● Your goal: The word "checkbox" occurs in some of the lines below; copy each of those lines.
[[ Data excerpts, beginning ]]
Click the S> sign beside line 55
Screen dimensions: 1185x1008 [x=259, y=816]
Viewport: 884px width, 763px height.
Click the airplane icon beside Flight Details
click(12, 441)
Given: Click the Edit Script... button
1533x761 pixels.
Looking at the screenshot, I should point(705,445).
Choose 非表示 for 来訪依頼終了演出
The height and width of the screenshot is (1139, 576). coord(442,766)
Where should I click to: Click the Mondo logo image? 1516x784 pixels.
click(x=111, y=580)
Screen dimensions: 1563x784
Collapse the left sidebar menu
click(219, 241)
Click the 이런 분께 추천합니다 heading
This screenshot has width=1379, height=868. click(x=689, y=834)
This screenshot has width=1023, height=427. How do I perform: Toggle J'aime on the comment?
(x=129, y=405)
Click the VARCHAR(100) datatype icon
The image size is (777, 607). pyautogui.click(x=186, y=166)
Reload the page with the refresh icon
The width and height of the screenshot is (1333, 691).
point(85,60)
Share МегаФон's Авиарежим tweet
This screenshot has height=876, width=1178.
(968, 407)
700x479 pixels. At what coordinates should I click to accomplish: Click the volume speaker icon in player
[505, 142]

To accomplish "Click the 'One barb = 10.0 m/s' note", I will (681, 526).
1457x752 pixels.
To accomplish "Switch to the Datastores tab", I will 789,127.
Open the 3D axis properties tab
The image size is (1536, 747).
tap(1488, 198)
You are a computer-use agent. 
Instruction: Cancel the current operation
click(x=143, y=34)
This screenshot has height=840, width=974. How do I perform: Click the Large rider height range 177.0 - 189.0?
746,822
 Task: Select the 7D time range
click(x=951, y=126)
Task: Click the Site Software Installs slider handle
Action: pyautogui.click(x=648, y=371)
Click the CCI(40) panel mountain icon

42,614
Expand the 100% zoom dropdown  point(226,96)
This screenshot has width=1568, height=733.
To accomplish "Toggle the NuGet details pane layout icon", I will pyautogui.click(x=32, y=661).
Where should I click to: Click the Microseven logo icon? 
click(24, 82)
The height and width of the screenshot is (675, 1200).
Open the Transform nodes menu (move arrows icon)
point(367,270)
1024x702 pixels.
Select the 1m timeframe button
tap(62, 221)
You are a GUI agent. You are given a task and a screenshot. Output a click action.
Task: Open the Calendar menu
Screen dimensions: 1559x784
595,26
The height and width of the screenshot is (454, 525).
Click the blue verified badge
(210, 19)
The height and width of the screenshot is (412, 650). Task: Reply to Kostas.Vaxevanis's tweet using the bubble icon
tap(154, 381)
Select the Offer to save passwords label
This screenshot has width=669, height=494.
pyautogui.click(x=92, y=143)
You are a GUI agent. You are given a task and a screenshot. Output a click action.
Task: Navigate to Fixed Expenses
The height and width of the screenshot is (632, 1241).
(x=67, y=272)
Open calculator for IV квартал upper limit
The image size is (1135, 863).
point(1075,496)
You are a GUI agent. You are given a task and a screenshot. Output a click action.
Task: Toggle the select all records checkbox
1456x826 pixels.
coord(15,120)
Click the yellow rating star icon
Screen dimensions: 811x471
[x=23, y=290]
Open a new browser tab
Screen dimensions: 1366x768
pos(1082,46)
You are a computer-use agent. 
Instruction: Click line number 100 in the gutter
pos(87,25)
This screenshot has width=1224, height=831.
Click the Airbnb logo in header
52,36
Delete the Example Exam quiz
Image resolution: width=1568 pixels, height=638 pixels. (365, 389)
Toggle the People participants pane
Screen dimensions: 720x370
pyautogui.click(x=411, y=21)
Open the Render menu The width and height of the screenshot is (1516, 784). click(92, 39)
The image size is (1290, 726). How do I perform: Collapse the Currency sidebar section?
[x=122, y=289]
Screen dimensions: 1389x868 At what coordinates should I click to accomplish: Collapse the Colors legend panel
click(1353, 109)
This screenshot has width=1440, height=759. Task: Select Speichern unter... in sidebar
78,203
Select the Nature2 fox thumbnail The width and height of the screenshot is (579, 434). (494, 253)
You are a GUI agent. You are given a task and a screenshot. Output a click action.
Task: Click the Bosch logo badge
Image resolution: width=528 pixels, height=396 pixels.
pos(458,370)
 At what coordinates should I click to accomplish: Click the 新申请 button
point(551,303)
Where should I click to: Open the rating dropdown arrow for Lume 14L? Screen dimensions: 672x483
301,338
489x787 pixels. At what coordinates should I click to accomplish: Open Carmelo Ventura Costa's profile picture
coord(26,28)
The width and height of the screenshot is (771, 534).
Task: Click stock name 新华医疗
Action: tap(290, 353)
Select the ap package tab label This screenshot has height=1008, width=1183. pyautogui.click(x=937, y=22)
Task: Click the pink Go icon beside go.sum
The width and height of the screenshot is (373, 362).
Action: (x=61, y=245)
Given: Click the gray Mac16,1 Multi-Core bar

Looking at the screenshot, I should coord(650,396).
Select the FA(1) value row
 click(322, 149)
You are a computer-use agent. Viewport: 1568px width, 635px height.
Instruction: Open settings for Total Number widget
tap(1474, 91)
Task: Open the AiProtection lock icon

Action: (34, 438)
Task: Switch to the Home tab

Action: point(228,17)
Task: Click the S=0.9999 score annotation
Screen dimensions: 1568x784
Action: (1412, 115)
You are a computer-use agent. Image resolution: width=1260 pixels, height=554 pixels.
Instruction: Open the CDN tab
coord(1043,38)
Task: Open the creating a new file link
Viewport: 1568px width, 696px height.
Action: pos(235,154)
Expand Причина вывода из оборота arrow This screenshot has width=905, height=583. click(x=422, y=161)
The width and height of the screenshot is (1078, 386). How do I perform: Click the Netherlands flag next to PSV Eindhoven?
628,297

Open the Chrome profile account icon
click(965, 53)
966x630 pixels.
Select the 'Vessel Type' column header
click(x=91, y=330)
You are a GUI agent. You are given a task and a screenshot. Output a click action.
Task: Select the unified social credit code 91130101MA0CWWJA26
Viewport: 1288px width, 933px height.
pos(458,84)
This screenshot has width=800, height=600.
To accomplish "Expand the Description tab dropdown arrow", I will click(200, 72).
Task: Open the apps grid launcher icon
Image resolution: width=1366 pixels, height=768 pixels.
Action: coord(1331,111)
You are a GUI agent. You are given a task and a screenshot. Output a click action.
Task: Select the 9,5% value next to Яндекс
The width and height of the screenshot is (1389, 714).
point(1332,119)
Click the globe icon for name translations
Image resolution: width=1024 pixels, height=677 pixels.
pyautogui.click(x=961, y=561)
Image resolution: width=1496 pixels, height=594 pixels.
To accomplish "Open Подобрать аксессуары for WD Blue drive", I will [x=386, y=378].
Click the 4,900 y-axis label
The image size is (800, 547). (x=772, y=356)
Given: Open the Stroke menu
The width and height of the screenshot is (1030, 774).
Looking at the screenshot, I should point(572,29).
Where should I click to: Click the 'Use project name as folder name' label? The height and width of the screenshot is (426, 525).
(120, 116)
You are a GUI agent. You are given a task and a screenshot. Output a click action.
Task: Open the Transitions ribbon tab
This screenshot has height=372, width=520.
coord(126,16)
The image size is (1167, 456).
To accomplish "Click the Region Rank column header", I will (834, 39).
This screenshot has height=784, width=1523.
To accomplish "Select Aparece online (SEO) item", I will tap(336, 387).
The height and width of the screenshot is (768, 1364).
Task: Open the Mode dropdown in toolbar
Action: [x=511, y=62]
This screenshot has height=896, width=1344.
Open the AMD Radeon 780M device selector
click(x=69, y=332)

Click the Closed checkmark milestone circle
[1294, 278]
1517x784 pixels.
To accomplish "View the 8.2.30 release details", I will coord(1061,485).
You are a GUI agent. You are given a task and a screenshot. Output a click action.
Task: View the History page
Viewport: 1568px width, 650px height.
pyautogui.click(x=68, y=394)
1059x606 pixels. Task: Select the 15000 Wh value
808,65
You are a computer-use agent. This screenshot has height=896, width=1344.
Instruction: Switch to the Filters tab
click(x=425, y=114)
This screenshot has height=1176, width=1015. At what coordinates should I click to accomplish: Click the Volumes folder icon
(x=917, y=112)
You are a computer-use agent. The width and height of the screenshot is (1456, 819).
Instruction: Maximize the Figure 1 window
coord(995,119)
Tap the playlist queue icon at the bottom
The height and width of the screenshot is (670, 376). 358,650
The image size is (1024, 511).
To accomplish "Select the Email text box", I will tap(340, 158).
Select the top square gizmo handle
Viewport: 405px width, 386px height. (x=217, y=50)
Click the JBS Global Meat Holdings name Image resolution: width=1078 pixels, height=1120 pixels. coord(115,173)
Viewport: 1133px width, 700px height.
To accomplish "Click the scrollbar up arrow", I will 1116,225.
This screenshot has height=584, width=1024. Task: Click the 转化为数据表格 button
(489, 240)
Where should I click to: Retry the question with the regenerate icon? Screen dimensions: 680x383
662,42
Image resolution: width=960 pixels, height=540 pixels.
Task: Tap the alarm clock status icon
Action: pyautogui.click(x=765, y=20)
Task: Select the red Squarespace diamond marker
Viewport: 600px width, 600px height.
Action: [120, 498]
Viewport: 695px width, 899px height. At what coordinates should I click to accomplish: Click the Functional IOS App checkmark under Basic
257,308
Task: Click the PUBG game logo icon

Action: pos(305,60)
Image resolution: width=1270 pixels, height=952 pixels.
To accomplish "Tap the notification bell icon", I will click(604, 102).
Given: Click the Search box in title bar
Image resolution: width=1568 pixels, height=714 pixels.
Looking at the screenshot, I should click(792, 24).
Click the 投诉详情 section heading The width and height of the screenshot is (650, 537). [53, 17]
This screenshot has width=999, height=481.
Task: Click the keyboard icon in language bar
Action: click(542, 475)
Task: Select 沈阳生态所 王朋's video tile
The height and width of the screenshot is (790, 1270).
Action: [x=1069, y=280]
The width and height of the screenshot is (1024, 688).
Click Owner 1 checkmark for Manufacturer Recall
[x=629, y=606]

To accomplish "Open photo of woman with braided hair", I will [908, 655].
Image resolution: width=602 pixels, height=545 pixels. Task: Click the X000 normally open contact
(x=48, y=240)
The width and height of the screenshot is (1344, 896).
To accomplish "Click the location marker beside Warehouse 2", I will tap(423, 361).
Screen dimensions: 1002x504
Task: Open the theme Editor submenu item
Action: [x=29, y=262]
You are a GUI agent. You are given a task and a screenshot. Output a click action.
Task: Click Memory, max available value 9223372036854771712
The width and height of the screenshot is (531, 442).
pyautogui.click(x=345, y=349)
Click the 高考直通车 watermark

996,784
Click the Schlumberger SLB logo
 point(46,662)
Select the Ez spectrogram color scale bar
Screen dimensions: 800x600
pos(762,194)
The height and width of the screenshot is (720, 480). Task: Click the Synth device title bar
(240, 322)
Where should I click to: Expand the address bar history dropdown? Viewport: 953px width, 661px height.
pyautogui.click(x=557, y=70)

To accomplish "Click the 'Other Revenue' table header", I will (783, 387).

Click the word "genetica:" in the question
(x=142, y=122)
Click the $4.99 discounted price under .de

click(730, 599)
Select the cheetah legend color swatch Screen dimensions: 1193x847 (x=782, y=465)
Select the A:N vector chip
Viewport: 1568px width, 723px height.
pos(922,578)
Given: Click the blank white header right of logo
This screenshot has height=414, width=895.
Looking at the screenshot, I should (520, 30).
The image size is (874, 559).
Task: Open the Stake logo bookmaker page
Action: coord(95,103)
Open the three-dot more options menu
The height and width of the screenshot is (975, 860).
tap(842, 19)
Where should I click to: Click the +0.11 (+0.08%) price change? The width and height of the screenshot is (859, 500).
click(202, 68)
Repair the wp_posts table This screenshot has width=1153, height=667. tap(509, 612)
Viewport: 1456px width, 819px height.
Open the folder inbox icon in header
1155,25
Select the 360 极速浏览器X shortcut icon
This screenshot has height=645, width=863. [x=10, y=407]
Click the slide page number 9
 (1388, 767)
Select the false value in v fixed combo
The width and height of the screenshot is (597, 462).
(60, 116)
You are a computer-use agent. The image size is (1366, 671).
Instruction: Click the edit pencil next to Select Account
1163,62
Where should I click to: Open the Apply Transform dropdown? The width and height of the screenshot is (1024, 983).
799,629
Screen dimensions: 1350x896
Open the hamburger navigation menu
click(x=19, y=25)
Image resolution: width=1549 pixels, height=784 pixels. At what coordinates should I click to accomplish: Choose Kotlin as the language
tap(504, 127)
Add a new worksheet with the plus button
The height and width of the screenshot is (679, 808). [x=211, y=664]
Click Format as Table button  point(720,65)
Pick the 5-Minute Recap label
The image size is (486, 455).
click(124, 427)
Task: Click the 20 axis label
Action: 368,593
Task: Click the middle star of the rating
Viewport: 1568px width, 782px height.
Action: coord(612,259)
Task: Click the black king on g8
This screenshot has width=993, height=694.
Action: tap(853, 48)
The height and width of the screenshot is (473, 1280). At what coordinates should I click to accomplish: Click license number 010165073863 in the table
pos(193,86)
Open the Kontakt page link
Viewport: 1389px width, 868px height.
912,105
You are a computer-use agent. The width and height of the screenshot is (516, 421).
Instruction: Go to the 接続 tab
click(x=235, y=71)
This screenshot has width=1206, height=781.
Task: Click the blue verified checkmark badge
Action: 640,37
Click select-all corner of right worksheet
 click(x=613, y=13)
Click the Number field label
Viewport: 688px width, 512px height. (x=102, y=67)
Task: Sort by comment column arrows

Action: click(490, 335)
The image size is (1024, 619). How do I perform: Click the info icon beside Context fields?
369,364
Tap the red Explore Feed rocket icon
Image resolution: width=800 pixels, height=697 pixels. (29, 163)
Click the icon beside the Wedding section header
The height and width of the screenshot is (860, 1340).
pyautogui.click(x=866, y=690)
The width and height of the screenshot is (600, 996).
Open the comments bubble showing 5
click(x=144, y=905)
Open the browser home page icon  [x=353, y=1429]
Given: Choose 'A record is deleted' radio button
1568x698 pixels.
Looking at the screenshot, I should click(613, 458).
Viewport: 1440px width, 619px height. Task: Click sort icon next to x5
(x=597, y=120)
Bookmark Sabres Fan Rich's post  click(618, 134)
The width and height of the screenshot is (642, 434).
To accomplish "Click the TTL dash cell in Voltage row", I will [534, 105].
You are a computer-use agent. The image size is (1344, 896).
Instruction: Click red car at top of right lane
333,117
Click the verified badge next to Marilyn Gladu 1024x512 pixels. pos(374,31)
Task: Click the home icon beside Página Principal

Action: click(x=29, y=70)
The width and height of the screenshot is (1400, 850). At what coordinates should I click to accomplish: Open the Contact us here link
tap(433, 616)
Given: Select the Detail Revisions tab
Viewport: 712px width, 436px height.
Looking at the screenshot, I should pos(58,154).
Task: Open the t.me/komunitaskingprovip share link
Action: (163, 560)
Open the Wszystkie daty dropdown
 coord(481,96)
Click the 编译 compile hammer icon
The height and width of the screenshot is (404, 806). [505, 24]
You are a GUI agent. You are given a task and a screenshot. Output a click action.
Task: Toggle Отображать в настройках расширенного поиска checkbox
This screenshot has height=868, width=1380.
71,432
[[ Data excerpts, end ]]
● Response area:
Task: Toggle the select all records checkbox
Task: Toggle Отображать в настройках расширенного поиска checkbox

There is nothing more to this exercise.